The green, yellow, and red graph of Figure 3 indicates that the decision to maintain is essentially time based. The values of the composite covariate fall along a straight horizontal line that is constant with age. This says that the proposed monitored variables (Lead and Iron) do not exert influence on the CBM decision.^[5] The line of composite values intercepts the boundary defining a potential failure at 15000 hours. Not surprisingly, this happens to coincide with the normal engine overhaul period (see section “Mistaking Suspension for Failure”). The Conditional Density Function graph on the right of Figure 3 indicates wide scatter (low confidence in the estimate of remaining life). The RULE and standard deviation reported by software in this example are RULE: 2090 hours and StdDev: 1445 hours.

In the PHM model a large value for the shape parameter β means that:

The CBM variables used in the model do not contain much predictive content, and
Unmonitored (yet significant) CBM variables are influencing failure probability and inflating β.

EXAKT is reliability analysis software that differs from Weibull analysis in the way that it relates several dimensions, namely Reliability versus Age versus each monitoring variable (condition indicator) that is significant to the probability of failure. The Weibull model, by contrast, is a two-dimensional (age-reliability) model.

Two dimensional analysis (when applied in maintenance) usually does not have to worry excessively about the quality of the data sample because the results are so general as to be, often, inapplicable in the day-to-day maintenance context. This is because the Age dimension is a mixture. Its influence derives from all those unknown yet significant variables that are not used or not monitored in the CBM program. Since they are not explicitly part of the CBM process, they have no way to exert their influence on the model except through the age dimension. Consider an example where the accumulated damage to a bearing is highly related to the number of times that it has been subjected to excessive stress due to some overload condition. Yet these incidences will not have been recorded or if they have been recorded in the Distributed Control System (DCS), assume that they have been ignored as condition indicators. Then the reliability (PHM) equation derived from the CMMS records of failure incidences and from the (less influential) monitored variables (for example oil analysis) will exhibit a higher shape factor than it would if the historical values of the more significant variable were also included in the analysis.

If the analysis is based on a simple Weibull model, the significant factors influencing a specific failure mode are further diluted in the age dimension causing high scatter (quantified as a high standard deviation indicating a widely spread out probability density curve). That is to say, the confidence in decisions derived from the two-dimensional model will be low, age being the sole, but usually insufficient, decision criterion. There is little that can be done to improve the two-dimensional model’s poor predictive capability because age alone is usually too general a decision determining factor.
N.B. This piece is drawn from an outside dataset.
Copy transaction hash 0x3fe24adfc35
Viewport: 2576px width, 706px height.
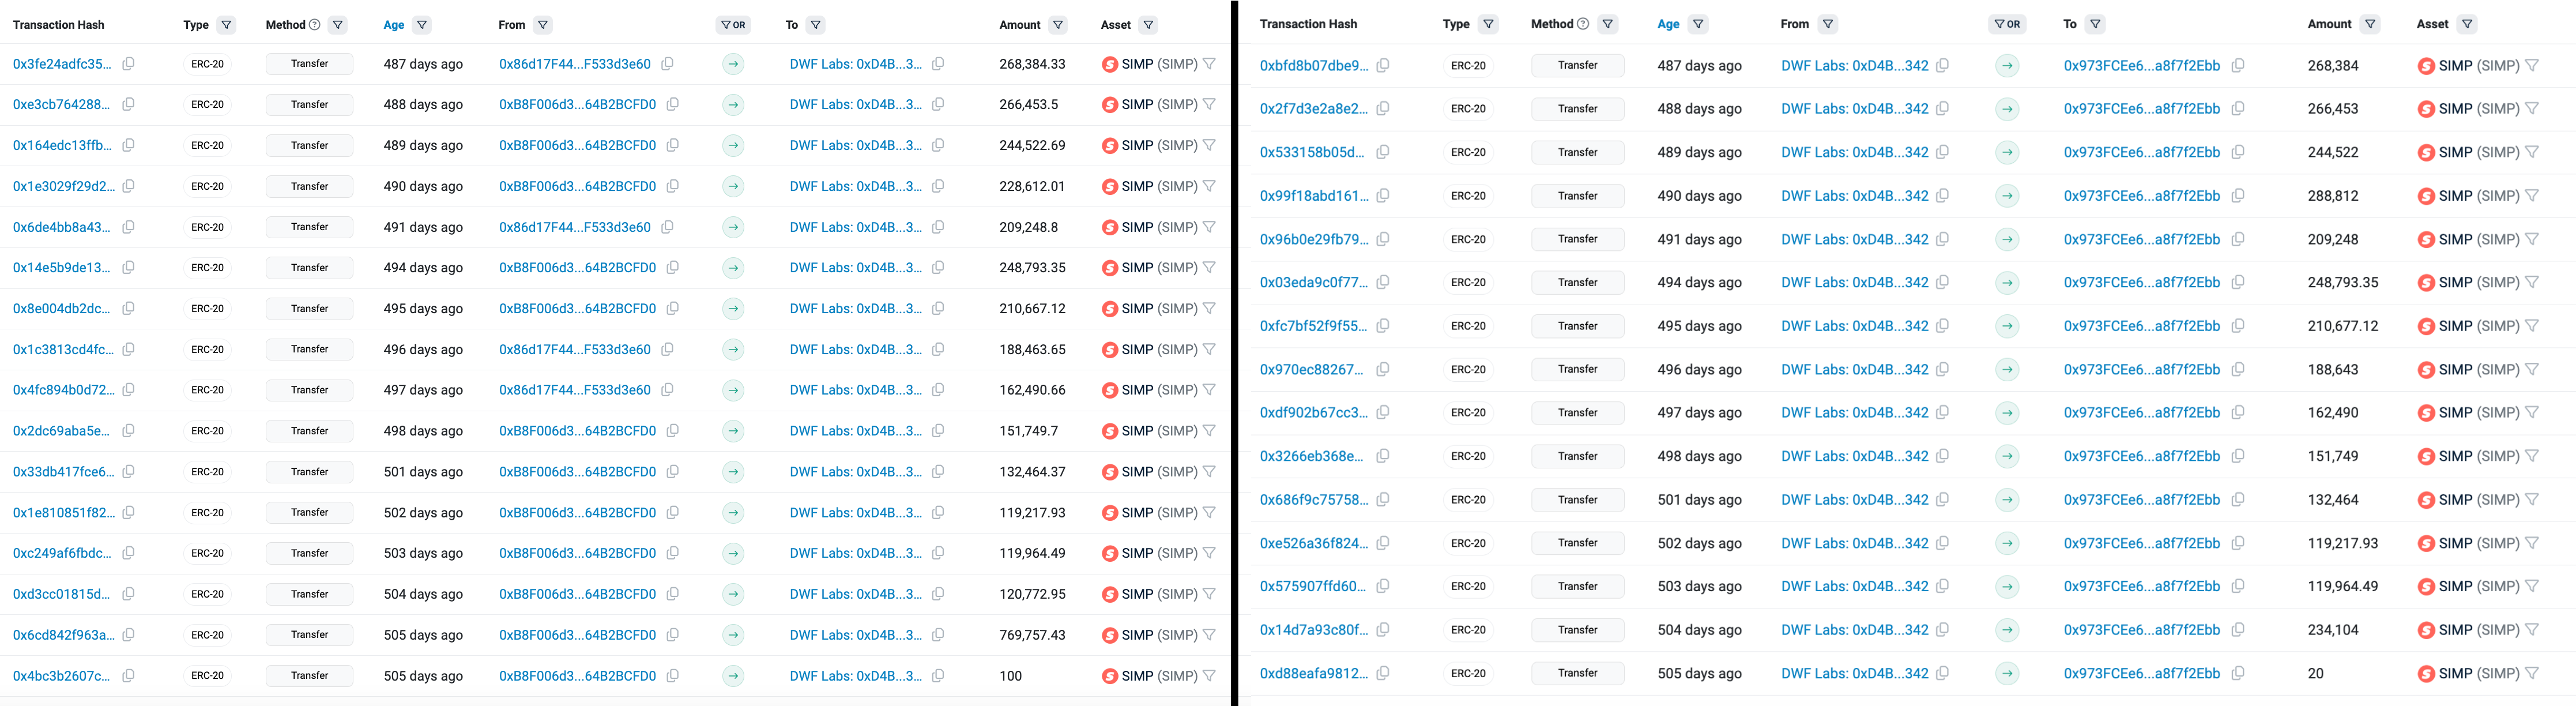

Figure 4 illustrates the ability of added significant dimensions to improve the predictive confidence in a reliability model.
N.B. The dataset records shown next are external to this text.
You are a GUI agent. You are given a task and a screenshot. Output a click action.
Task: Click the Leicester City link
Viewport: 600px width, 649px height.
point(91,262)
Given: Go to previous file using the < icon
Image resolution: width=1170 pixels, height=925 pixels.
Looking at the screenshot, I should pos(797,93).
: Figure 4 Two dimensional vs. multiple dimensional analysis

In the two dimensional (back) plane of the graph of Figure 4, the reliability (in the form of probability density) is plotted against age. (The corresponding failure rate h(t) form of the model is also shown.) The result is a wide probability distribution as is commonly seen in maintenance. Next we introduce a third dimension, Iron, for example. Assume that a high value of Iron (Fe), say 100 ppm, dissolved in the lubrication oil of a bearing or engine, is closely related to the item’s (conditional) failure probability. If we were to re-plot the probability density curve, but only for those life cycles whose endings are preceded by CBM values for Iron greater than 100 ppm, we would get the narrow, low scatter, “confident” predictive distribution illustrated in the foreground of Figure 4. The less influential that Iron is to failure probability the wider will be our probability distribution, imparting lower confidence to our CBM decisions.
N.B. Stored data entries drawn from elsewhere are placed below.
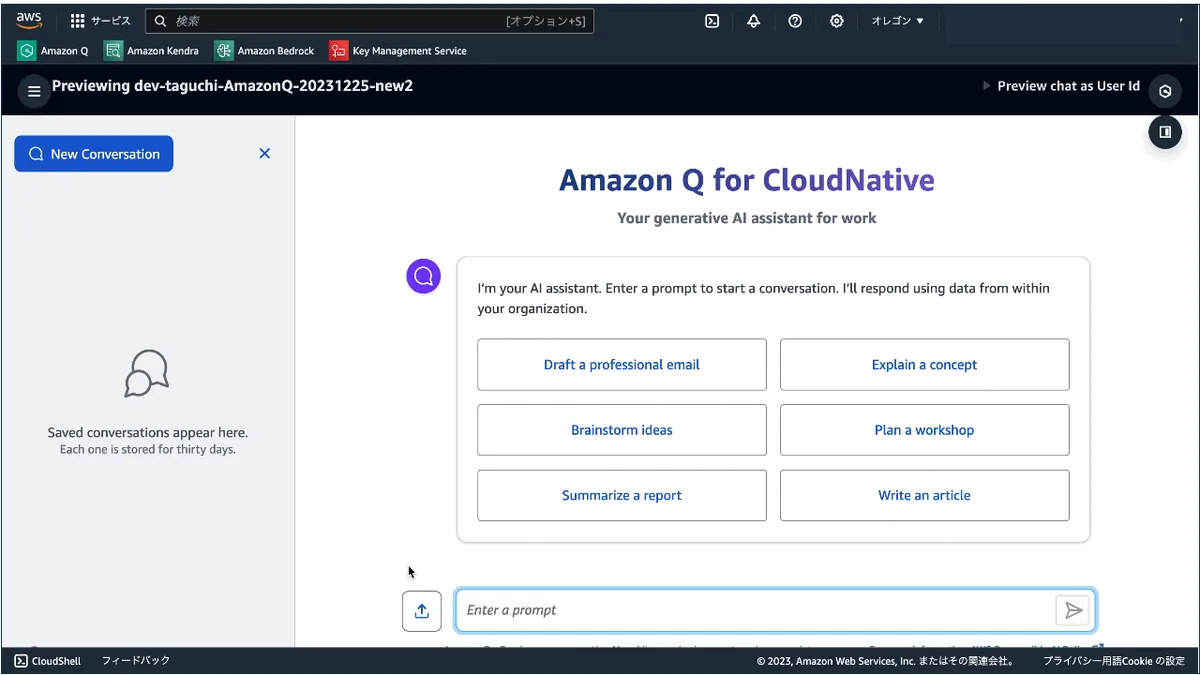Open the notifications bell
1200x675 pixels.
pyautogui.click(x=753, y=21)
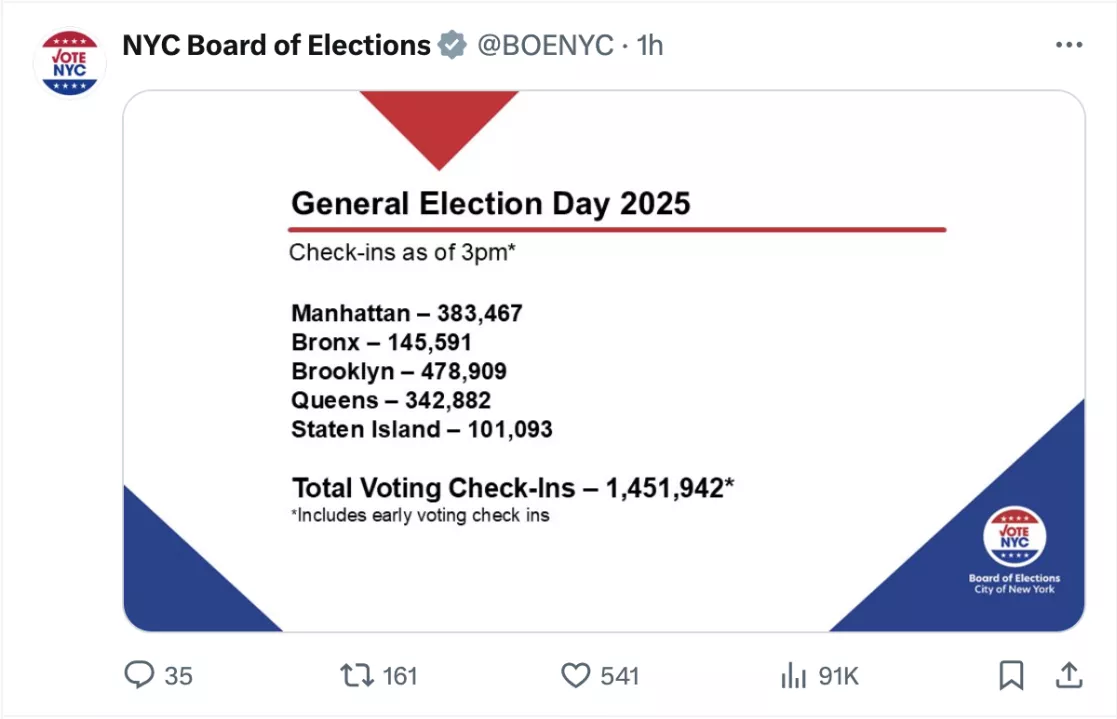Bookmark this tweet
The width and height of the screenshot is (1117, 719).
coord(1013,675)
PHM, as opposed to simple Weibull, requires good failure mode, failure, and suspension^[6]discrimination in the work order reporting system because its results are intended to provide practical, unambiguous decision support on a day-to-day basis. The results of decisions made from the EXAKT model are measurable through the LRCM process. LRCM requires that the Potential Failure (PF) detected by the CBM model (be it an EXAKT model, a statistical quality control alert, or a fixed alarm level) be confirmed or refuted upon execution of the work resulting from the model’s recommendation. The EXAKT model assesses its own performance based on “as-found” (i.e. Event Type = PF, Functional Failure (FF), or Suspension (S)) work order information. The model is upgraded as more events and better reporting procedures (as specified by the LRCM process) generate accurate links between work orders and RCM knowledge. Work order reports include each failure mode instance’s Event type attribute (PF, FF, or S).

The solution

There are two possible reasons for the unsatisfactory performance of a CBM decision model.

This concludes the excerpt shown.